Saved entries
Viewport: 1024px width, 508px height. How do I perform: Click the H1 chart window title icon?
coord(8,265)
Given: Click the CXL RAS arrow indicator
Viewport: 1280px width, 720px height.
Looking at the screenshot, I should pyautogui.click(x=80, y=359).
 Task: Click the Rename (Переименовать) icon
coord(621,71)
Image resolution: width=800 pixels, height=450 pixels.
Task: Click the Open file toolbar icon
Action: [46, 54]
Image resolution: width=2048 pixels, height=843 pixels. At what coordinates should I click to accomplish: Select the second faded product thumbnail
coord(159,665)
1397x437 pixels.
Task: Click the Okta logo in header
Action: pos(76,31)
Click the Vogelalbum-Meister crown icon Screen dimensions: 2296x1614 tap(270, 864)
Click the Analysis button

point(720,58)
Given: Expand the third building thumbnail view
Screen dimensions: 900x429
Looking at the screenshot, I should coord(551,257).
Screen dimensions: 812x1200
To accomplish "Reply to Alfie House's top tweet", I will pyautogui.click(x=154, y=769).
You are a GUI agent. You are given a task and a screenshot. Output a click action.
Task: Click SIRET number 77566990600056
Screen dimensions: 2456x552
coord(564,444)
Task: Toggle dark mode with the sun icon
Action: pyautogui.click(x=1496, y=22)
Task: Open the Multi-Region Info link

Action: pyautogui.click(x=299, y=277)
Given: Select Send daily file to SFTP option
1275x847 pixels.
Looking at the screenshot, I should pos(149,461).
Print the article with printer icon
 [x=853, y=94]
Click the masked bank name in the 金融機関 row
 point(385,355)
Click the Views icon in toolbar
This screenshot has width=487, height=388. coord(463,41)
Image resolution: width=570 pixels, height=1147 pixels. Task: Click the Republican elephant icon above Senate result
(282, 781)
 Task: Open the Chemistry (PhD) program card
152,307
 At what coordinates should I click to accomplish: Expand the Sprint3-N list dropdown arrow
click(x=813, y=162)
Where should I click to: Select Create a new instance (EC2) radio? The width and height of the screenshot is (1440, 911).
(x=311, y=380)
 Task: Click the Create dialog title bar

Task statement: Each entry above must be repeated exactly, with nothing dropped.

Task result:
Viewport: 1024px width, 508px height. How do I perform: Click the H1 chart window title icon?
coord(8,265)
Given: Click the CXL RAS arrow indicator
Viewport: 1280px width, 720px height.
Looking at the screenshot, I should pyautogui.click(x=80, y=359).
 Task: Click the Rename (Переименовать) icon
coord(621,71)
Image resolution: width=800 pixels, height=450 pixels.
Task: Click the Open file toolbar icon
Action: [46, 54]
Image resolution: width=2048 pixels, height=843 pixels. At what coordinates should I click to accomplish: Select the second faded product thumbnail
coord(159,665)
1397x437 pixels.
Task: Click the Okta logo in header
Action: pos(76,31)
Click the Vogelalbum-Meister crown icon Screen dimensions: 2296x1614 tap(270, 864)
Click the Analysis button

point(720,58)
Given: Expand the third building thumbnail view
Screen dimensions: 900x429
Looking at the screenshot, I should coord(551,257).
Screen dimensions: 812x1200
To accomplish "Reply to Alfie House's top tweet", I will pyautogui.click(x=154, y=769).
You are a GUI agent. You are given a task and a screenshot. Output a click action.
Task: Click SIRET number 77566990600056
Screen dimensions: 2456x552
coord(564,444)
Task: Toggle dark mode with the sun icon
Action: pyautogui.click(x=1496, y=22)
Task: Open the Multi-Region Info link

Action: pyautogui.click(x=299, y=277)
Given: Select Send daily file to SFTP option
1275x847 pixels.
Looking at the screenshot, I should pos(149,461).
Print the article with printer icon
 [x=853, y=94]
Click the masked bank name in the 金融機関 row
 point(385,355)
Click the Views icon in toolbar
This screenshot has width=487, height=388. coord(463,41)
Image resolution: width=570 pixels, height=1147 pixels. Task: Click the Republican elephant icon above Senate result
(282, 781)
 Task: Open the Chemistry (PhD) program card
152,307
 At what coordinates should I click to accomplish: Expand the Sprint3-N list dropdown arrow
click(x=813, y=162)
Where should I click to: Select Create a new instance (EC2) radio? The width and height of the screenshot is (1440, 911).
(x=311, y=380)
 Task: Click the Create dialog title bar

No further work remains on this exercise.